A national data privacy framework with clear, consistent requirements to strengthen consumer trust and enable new services and technologies to flourish within a well-understood legal and regulatory structure is critically needed. We appreciate your leadership and your focus on moving towards a bipartisan consensus on comprehensive privacy legislation to accomplish this shared goal. While our members support many aspects of the ADPPA, we have concerns with some of the provisions and look forward to engaging constructively around these issues as discussions progress.

To provide a detailed guide for addressing key issues integral to an effective federal data privacy law, Business Roundtable released in 2018 a Framework for Consumer Privacy Legislation which includes the creation of robust protections for consumers by requiring businesses to take responsibility for the collection, use and sharing of personal information, regardless of jurisdiction. Our privacy framework also includes sections on enforcement, data security and breach notification, governance, risk-based privacy practices and covered organizations, and the effect on other laws.

Business Roundtable also supports strong personal data rights for consumers, including transparency, control, access, correction, and deletion, with application and enforcement in a consistent manner across federal and state governments to provide accountability and protection. However, we have serious concerns about the inclusion of a private right of action. Federal privacy legislation should avoid putting into place an enforcement system that encourages excessive and frivolous litigation that diverts company resources away from actual security and privacy compliance while providing little relief to actual victims. 

A national consumer privacy law should be strong and provide consistent protections to consumers across every state in the country. U.S. privacy laws are highly fragmented across industries and jurisdictions, creating a patchwork of regulations, which hurts both consumers and companies. Business Roundtable supports total preemption of state and local privacy laws, including those already enacted. State exceptions and carve outs to a federal privacy framework would lead to inconsistent protections for consumers, disjointed user experiences, and an unworkable compliance structure for companies of all sizes. Federal privacy legislation should preclude these challenges by standardizing protections nationwide while also promoting global interoperability to meet the adequacy standards of our major trading partners. As a result, we are concerned that the ADPPA draft includes too many exceptions to preemption, undermining the scope and effectiveness of a national framework. We will engage the Committee on recommended changes. 

Business Roundtable is also troubled by provisions in the bill that include overly broad definitions, which could lead to interpretations that differ from legislative intent with unintended consequences for American consumers and businesses. For example, the term “algorithm” is defined so broadly that it would encompass virtually any decision that involves modern workplace technology. ADPPA’s language regarding the “algorithmic impact assessment” requirement is also broad and unspecific. The language as currently written could be understood to require assessments of an extraordinary range of data processing activities. Business Roundtable and its members support approaches to regulation and assessments that are contextual, proportional, risk-based and use-case specific, in line with global policy and standards taking shape, and consistent with the recommendations outlined in our Policy Recommendations for Responsible Artificial Intelligence. We welcome an opportunity to further refine these key terms. 

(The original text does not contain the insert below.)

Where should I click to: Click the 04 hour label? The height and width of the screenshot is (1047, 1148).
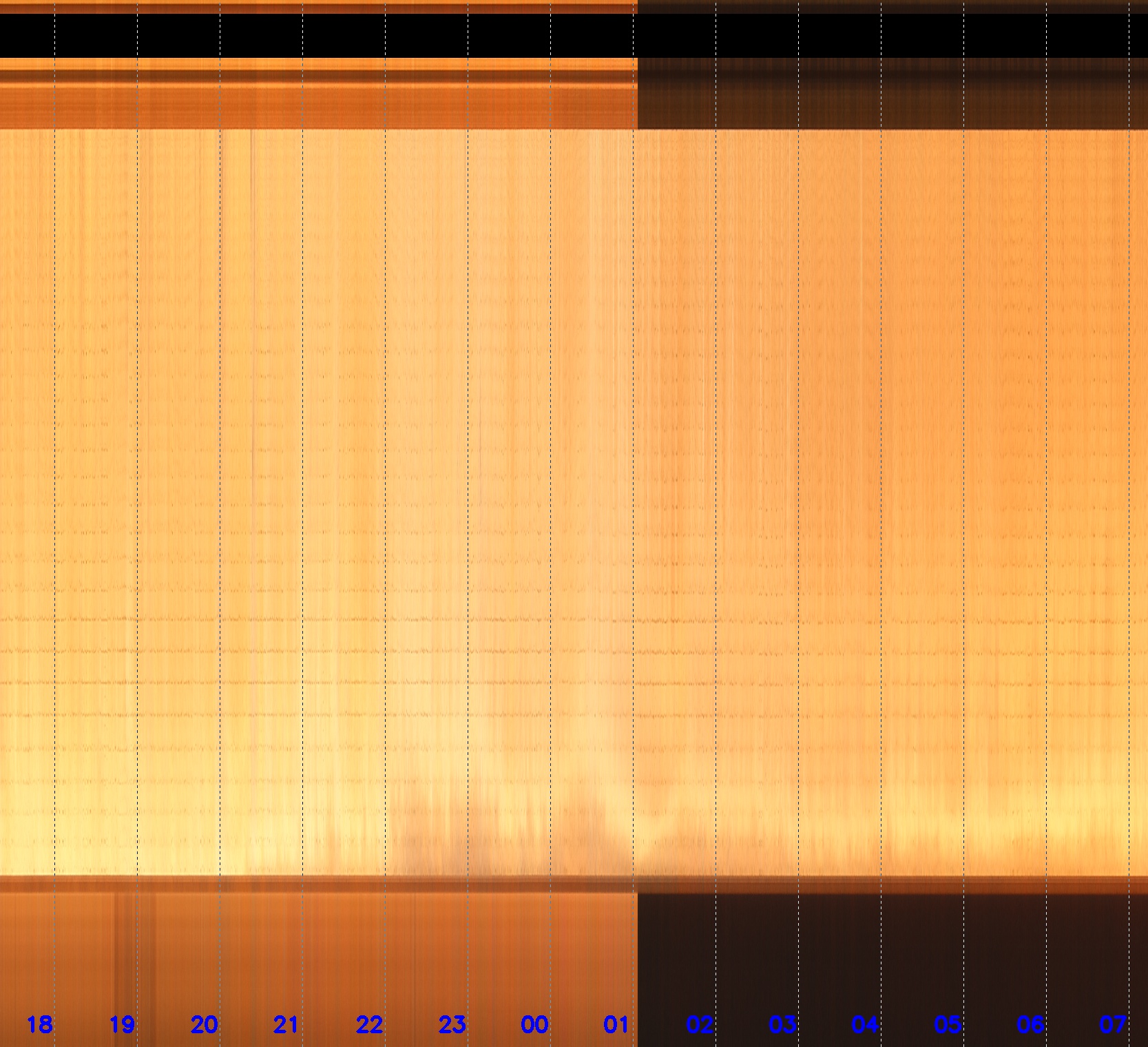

While Business Roundtable believes the Federal Trade Commission (“FTC”) has an important role to play enforcing a national consumer data privacy framework, we urge the Committee to provide clear direction to the agency and a long-term foundation for its rulemaking and enforcement responsibilities. For example, the bill should not automatically require assessments to be provided to the FTC or to Congress. The bill should require assessments be only provided to the relevant authorities if there is cause to believe that a violation of the law has occurred, consistent with Business Roundtable’s recommendation to policymakers that enforcement standards should be adaptive, clear, targeted, and well-calibrated. 

Finally, we are concerned that additional reporting requirements like executive officer certification would create burdensome obligations on companies while doing little to add to consumer protection or increase privacy security. 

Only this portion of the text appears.